L’école, quelle école ?
On en discute toujours…

L’école : on en parle. Et c’est au Club de la Presse que de nombreux participants ont assisté à un débat sur l’école, organisé le mercredi 6 février. Il faut dire que la réflexion sur la « refondation de l’école » lancée par le ministre de l’Education nationale, Vincent Peillon, suscite beaucoup de réactions tant chez les enseignants que chez les politiques et les citoyens.

Avant le débat avec le public, Pascal Percq (au centre) et Pierre Frackowiak (à droite) ont répondu aux questions d’Hervé Leroy (à gauche).

Au Club de la presse, Hervé Leroy, vice-président, avait invité deux personnalités pour débattre du sujet. Ainsi Pascal Percq, ex-journaliste, ex-directeur du service Démocratie participative et citoyenneté à la mairie de Lille et responsable de la communication d’ATD Quart-Monde, s’intéresse à cette question. Il a publié un ouvrage intitulé «  L’Ecole : quelle école pour quelle société ». Le second invité était Pierre Frackowiak, inspecteur honoraire de l’Education nationale, vice-président de la ligue d’enseignement du Pas-de-Calais et auteur de plusieurs ouvrages en partenariat avec Philippe Mérieux. Tout récemment, il a publié « L’école, en rire, en rêver, en pleurer ? ».

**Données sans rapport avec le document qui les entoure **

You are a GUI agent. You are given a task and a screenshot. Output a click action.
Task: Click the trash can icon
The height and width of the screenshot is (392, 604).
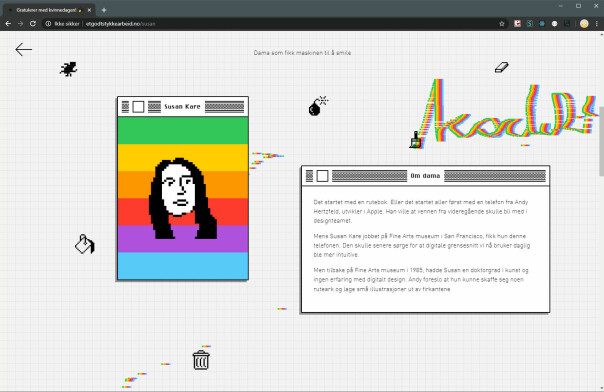201,360
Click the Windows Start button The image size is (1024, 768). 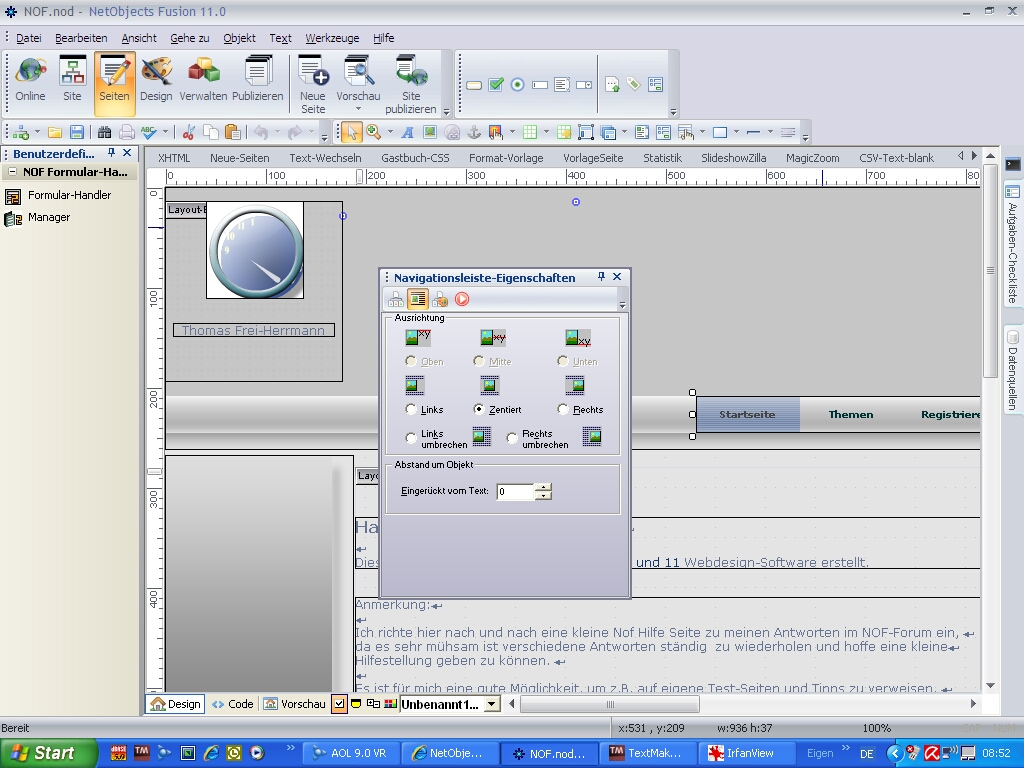(x=44, y=753)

L’école est devenue « une préoccupation depuis que l’on s’intéresse à l’échec scolaire. Près de 150 000 jeunes quittent le système chaque année sans formation ou diplôme. Un vrai gâchis ! » explique Pascal Percq. Dans le Nord-Pas de Calais, le taux d’échec est de 3 % supérieur à la moyenne nationale ! Avec l’association ATD Quart-Monde, il s’est intéressé à l’école, aux familles défavorisées et en difficulté pour mieux comprendre ce qui fait obstacle à la réussite scolaires des jeunes. Pour Pierre Frackowiak « si on veut faire l’école du futur, il faut du neuf et du courage. Il faut voir la place de l’élève à l’école ».

Tous deux ont examiné le système actuel et dénoncent entre autres : la transmission du savoir uniquement faite par l’enseignant, le manque d’ouverture pour les élèves, l’absence de valorisation des connaissances acquises par les enfants hors de l’école, la remise en cause de la formations des enseignants, le manque de pédagogie, sans oublier les liens avec les parents « qui sont convoqués » le plus souvent « pour se faire taper sur les doits en raison des mauvaises notes ou du comportement de leurs enfants ».

Pour Pierre Frackowiak « nous attendons des progrès adaptés à l’école d’aujourd’hui et demain. En attendant, nous perdurons le programme des années 1920, élitiste ». Et justement à cette époque, « on ne parlait pas de décrochage, car l’élève qui quittait le système scolaire sans diplôme ou formation entrait sur le marché du travail sans difficulté ». Aujourd’hui le contexte a bien changé… Alors lorsqu’il s’agit de revendiquer de nouveaux programmes et leur mise en œuvre, tout devient complexe et ce n’est pas sans inquiéter les acteurs sur le terrain. « On se focalise trop sur le temps scolaire, mais on oublie le rôle de l’école et la place de l’école » soulignent les participants à ce débat.

Un débat sur lequel, précisément, le Club de la presse ne manquera pas de revenir prochainement.